23/04/2026

Quando os hormônios mudam, o emagrecimento torna-se mais desafiador

Estudo observacional sugere possível maior emagrecimento com terapia hormonal associada à tirzepatida, mas evidência ainda é limitada

Para muitas mulheres, perder peso após a menopausa deixa de ser apenas uma questão de disciplina e passa a envolver também mudanças profundas no funcionamento do corpo. Alterações hormonais impactam o metabolismo, favorecem o acúmulo de gordura e influenciam o apetite, além de estarem associadas a um maior risco de doenças como diabetes tipo 2 e problemas cardiovasculares.

Um estudo recente da Mayo Clinic – uma organização sem fins lucrativos, focada em atendimento clínico, educação e pesquisa – publicado na revista The Lancet, na editoria de Obstetrics, Gynaecology & Women’s Health, trouxe um novo elemento a essa discussão: mulheres na pós-menopausa que combinaram terapia hormonal com a tirzepatida, medicamento usado no tratamento do diabetes tipo 2 e da obesidade, apresentaram uma perda de peso até 35% maior em comparação às que utilizaram apenas o fármaco.

A imagem mostra um retrato em plano médio (da cintura para cima) de uma mulher jovem, com pele clara e cabelos castanhos claros, longos e ondulados, que caem sobre seu ombro direito. Ela está posicionada no centro da foto, levemente voltada para a esquerda, mas com o rosto e o olhar direcionados para a câmera, exibindo um sorriso suave e gentil. Ela veste uma blusa de gola alta e mangas compridas na cor azul-marinho.

Os resultados reacenderam o debate sobre os desafios do emagrecimento nessa fase e o papel que a terapia hormonal pode ou não desempenhar nesse processo. Para a doutora em Fisiologia da Reprodução Isabelle Rodrigues dos Santos, da Faculdade de Medicina de Ribeirão Preto (FMRP) da USP, que pesquisa os efeitos da terapia hormonal na resposta ao estresse em modelo animal de perimenopausa, o emagrecimento tende a se tornar mais difícil nessa fase por diferentes fatores, principalmente pela queda do estrogênio. “Com a redução do hormônio ao longo da vida, especialmente na perimenopausa e na menopausa, acontecem mudanças na composição corporal, como o aumento de gordura, especialmente na região abdominal, perda de massa muscular e alterações no metabolismo como um todo.

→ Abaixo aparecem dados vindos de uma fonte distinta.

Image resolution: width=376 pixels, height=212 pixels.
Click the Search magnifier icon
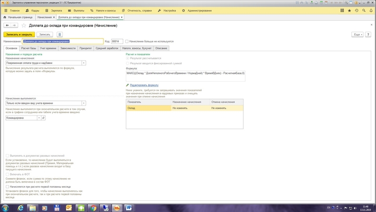click(364, 11)
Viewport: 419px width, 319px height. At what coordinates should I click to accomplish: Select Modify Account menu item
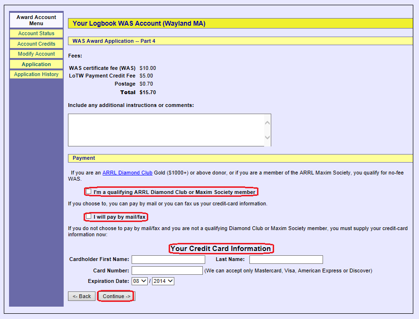click(x=36, y=54)
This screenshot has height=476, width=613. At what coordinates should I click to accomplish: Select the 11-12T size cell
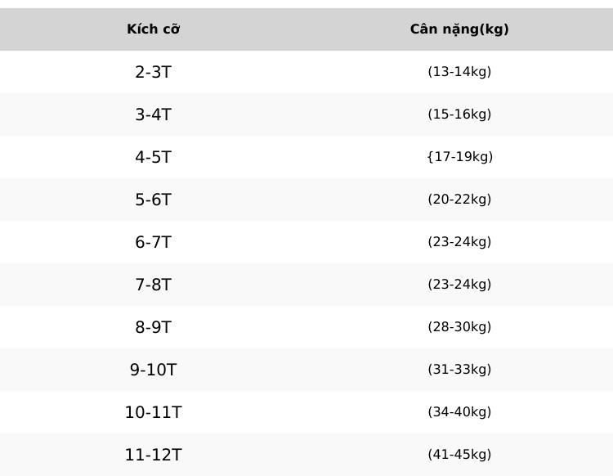coord(154,455)
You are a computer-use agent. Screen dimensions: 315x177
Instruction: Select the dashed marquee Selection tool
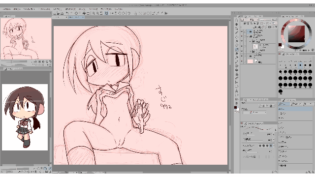236,37
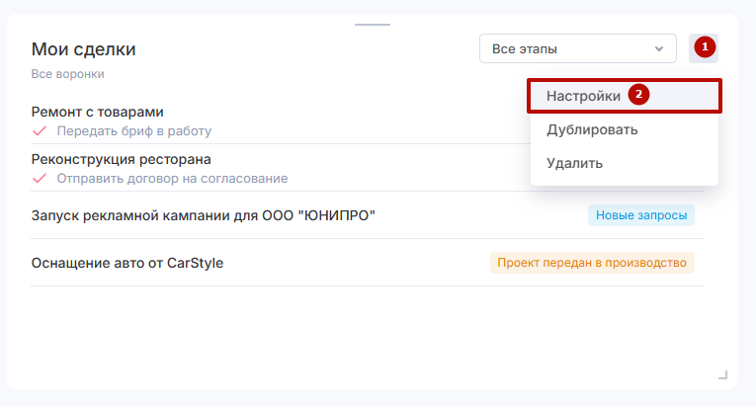The image size is (756, 406).
Task: Click the "Мои сделки" widget title
Action: (84, 49)
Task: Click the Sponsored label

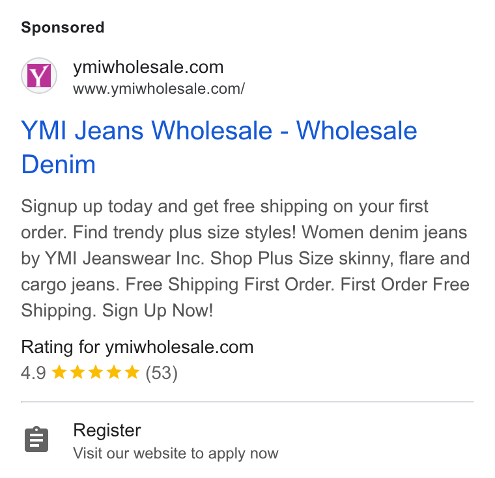Action: (x=63, y=27)
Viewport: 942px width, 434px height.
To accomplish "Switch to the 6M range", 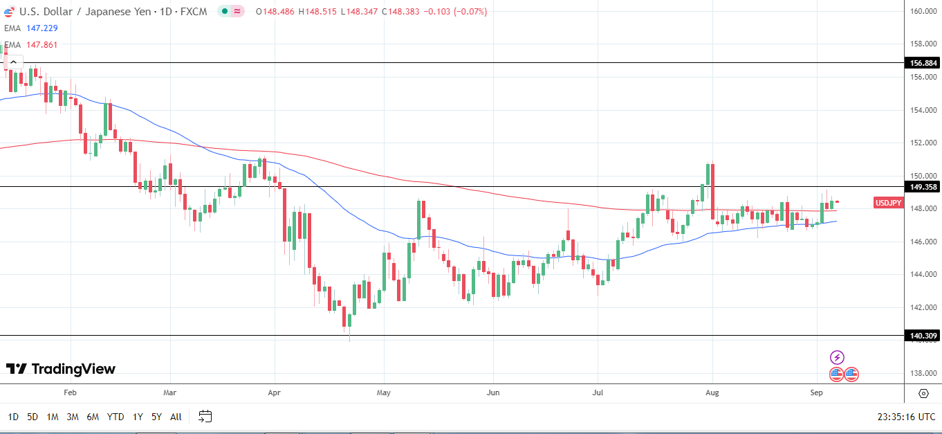I will tap(93, 417).
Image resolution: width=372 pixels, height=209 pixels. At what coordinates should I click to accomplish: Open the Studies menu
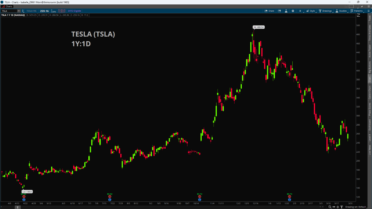click(341, 11)
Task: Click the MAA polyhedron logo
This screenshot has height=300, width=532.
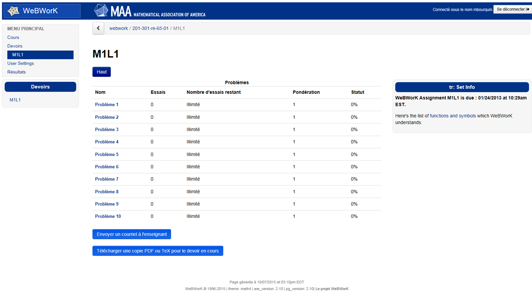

Não é só uma questão de hábito de vida, existe também uma base fisiológica importante que dificulta o controle de peso nessa fase”, comenta.

Segundo Isabelle, a resposta ao estresse também exerce influência importante sobre o metabolismo nesse período. “Isso acontece porque a menopausa não envolve apenas as mudanças hormonais, mas também sintomas, como ondas de calor, conhecidos também como fogachos, suores noturnos, a piora do sono, afetando diretamente o bem-estar da mulher. Quando a mulher está com o sono ruim, causa mais ansiedade e desconforto físico, impactando a motivação e a capacidade de manter os hábitos saudáveis, tanto com uma alimentação mais equilibrada ou a prática regular de atividade física. Tudo isso fazendo com que a mulher ganhe peso e tenha dificuldade em emagrecer”, completa.